Fair Value of Long-Term Debt

As of December 31, 2023, our senior notes had a total carrying amount of $11.6 billion and an estimated fair value of $11.1 billion. The estimated fair value of our senior notes was based on quoted market prices in an active market and is considered to be a Level 1 measurement of the valuation hierarchy.

As of December 31, 2023, our convertible notes had a total carrying amount of $1.5 billion and an estimated fair value of $1.7 billion. The estimated fair value of our convertible notes was based on a lattice pricing model and is considered to be a Level 3 measurement of the valuation hierarchy.
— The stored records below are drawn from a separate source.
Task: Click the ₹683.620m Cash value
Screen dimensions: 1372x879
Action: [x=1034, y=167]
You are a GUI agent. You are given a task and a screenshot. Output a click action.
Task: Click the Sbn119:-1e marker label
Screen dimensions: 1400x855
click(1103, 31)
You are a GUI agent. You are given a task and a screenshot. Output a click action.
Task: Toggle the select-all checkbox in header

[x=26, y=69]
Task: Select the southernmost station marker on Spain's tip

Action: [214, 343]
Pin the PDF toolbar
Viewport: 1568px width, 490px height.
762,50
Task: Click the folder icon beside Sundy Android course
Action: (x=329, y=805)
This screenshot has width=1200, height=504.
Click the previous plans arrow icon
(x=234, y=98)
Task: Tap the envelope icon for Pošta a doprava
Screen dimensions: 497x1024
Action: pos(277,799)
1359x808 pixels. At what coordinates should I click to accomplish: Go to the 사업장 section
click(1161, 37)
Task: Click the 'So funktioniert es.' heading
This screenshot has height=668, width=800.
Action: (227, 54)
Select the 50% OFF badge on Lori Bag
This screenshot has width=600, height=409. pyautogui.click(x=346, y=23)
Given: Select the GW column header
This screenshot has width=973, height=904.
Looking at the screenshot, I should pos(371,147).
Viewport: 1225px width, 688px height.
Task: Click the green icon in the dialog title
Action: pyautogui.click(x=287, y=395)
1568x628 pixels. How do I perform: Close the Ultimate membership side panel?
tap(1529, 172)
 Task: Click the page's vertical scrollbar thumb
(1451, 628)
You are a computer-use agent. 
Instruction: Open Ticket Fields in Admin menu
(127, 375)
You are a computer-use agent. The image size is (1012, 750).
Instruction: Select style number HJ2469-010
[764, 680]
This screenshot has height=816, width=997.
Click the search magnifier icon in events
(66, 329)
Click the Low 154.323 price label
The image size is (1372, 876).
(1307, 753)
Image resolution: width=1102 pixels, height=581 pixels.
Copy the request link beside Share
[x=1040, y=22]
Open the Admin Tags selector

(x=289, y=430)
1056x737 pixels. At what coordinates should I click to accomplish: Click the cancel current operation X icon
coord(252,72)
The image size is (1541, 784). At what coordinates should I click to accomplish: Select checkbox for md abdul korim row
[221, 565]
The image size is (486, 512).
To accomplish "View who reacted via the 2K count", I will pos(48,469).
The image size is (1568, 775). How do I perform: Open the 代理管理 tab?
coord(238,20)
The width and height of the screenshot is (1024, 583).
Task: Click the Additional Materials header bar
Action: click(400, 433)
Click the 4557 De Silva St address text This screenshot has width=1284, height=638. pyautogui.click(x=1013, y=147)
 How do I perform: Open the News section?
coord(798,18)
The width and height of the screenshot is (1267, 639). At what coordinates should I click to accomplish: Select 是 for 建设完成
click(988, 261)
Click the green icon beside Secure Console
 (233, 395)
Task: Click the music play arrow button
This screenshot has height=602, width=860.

The fair value of other long-term debt approximated its carrying amount at December 31, 2023.

Compliance with Covenants

The convertible notes include customary covenants and events of default for convertible notes of this type. The revolving credit agreement contains customary affirmative covenants and restrictive covenants, including, among others, financial covenants based on net leverage and interest coverage ratios, and customary events of default. The required leverage ratio was increased to 4.50 to 1.00 as a result of the acquisition of EVO, and will gradually step-down over eight quarters to the original required ratio of 3.75 to 1.00. As of December 31, 2023, the required leverage ratio is 4.50 to 1.00, and the required interest coverage ratio is 3.00 to 1.00. We were in compliance with all applicable covenants as of December 31, 2023.

Settlement Lines of Credit

In various markets where our Merchant Solutions segment does business, we have specialized lines of credit, which are restricted for use in funding settlement. The settlement lines of credit generally have variable interest rates, are subject to annual review and are denominated in local currency but may, in some cases, facilitate borrowings in multiple currencies. For certain of our lines of credit, the available credit is increased by the amount of cash we have on deposit in specific accounts with the lender. Accordingly, the amount of the outstanding line of credit may exceed the stated credit limit. As of December 31, 2023, a total of $88.5 million of cash on deposit was used to determine the available credit.
As of December 31, 2023, we had $981.2 million outstanding under these lines of credit with additional capacity to fund settlement of $1,852.5 million. During the year ended December 31, 2023, the maximum and average outstanding balances under these lines of credit were $1,506.5 million and $515.7 million, respectively. The weighted-average interest rate on these borrowings was 5.95% at December 31, 2023.

Interest Expense

Interest expense was $629.8 million, $437.0 million and $328.0 million for the years ended December 31, 2023, 2022 and 2021, respectively.